The full listing, exactly as written and with no images, is the expected output.

## WORKING DATA
[Start of Attachment]
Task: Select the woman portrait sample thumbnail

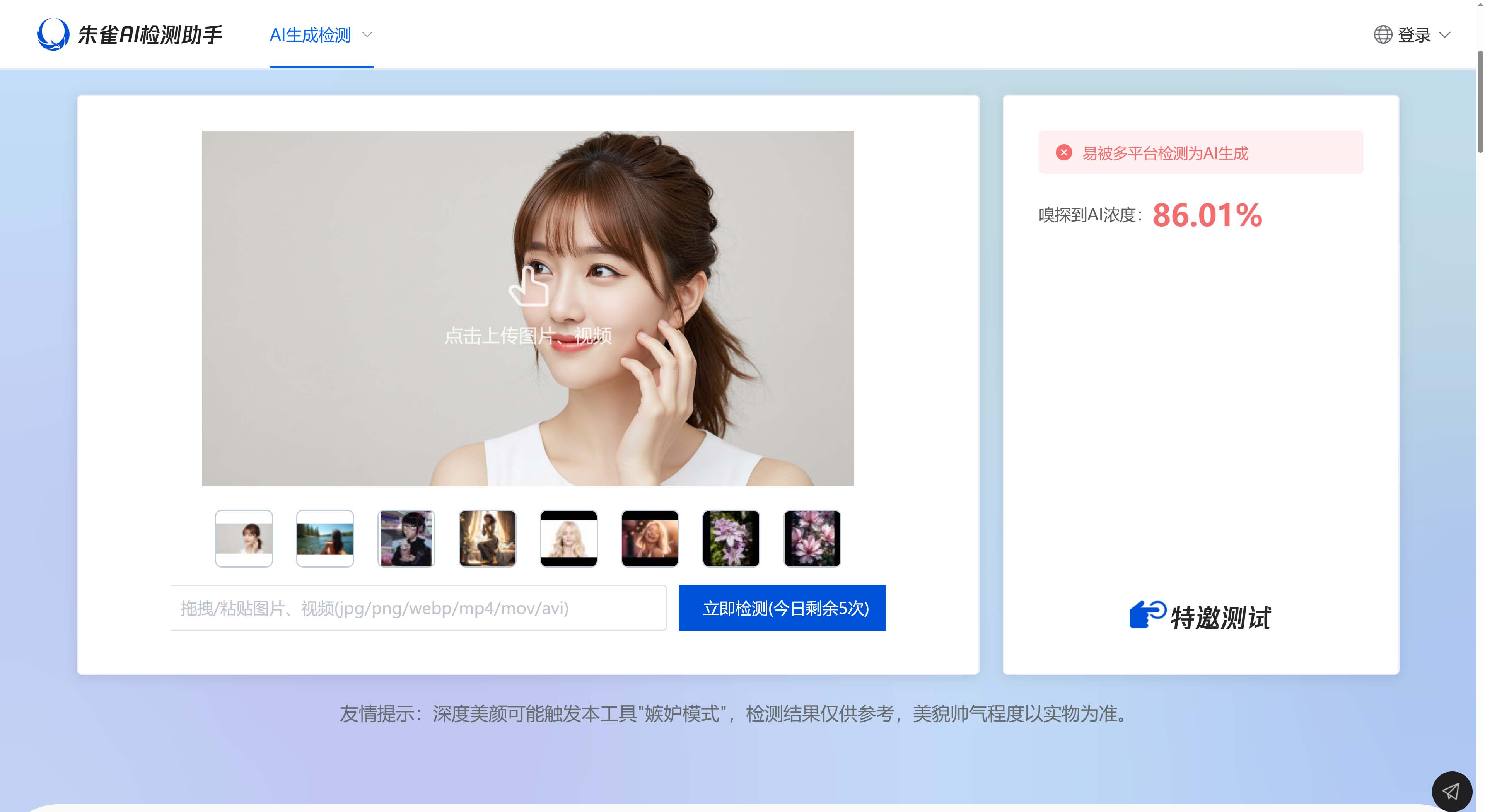Action: pos(244,538)
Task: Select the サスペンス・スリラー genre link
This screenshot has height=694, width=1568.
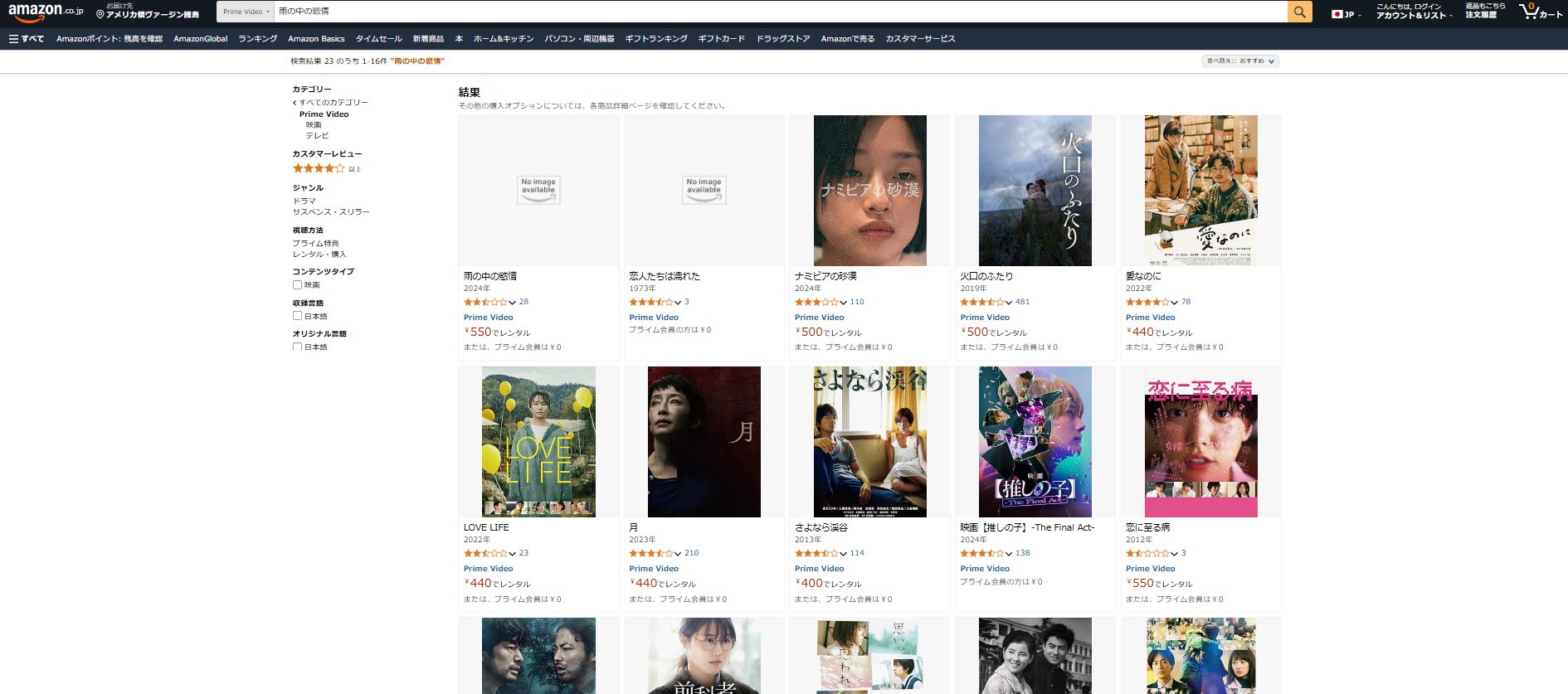Action: pos(331,212)
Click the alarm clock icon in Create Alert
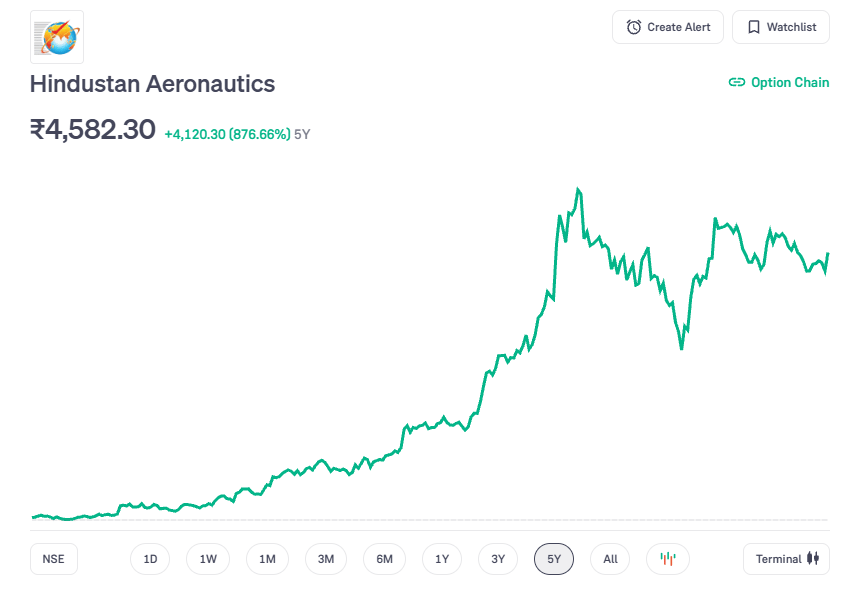This screenshot has height=597, width=856. (634, 27)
[End of Attachment]
## WRITTEN RESPONSE
Task: Select the woman portrait sample thumbnail

Action: pos(244,538)
Task: Select the サスペンス・スリラー genre link
This screenshot has height=694, width=1568.
Action: pos(331,212)
Click the alarm clock icon in Create Alert
This screenshot has height=597, width=856. (634, 27)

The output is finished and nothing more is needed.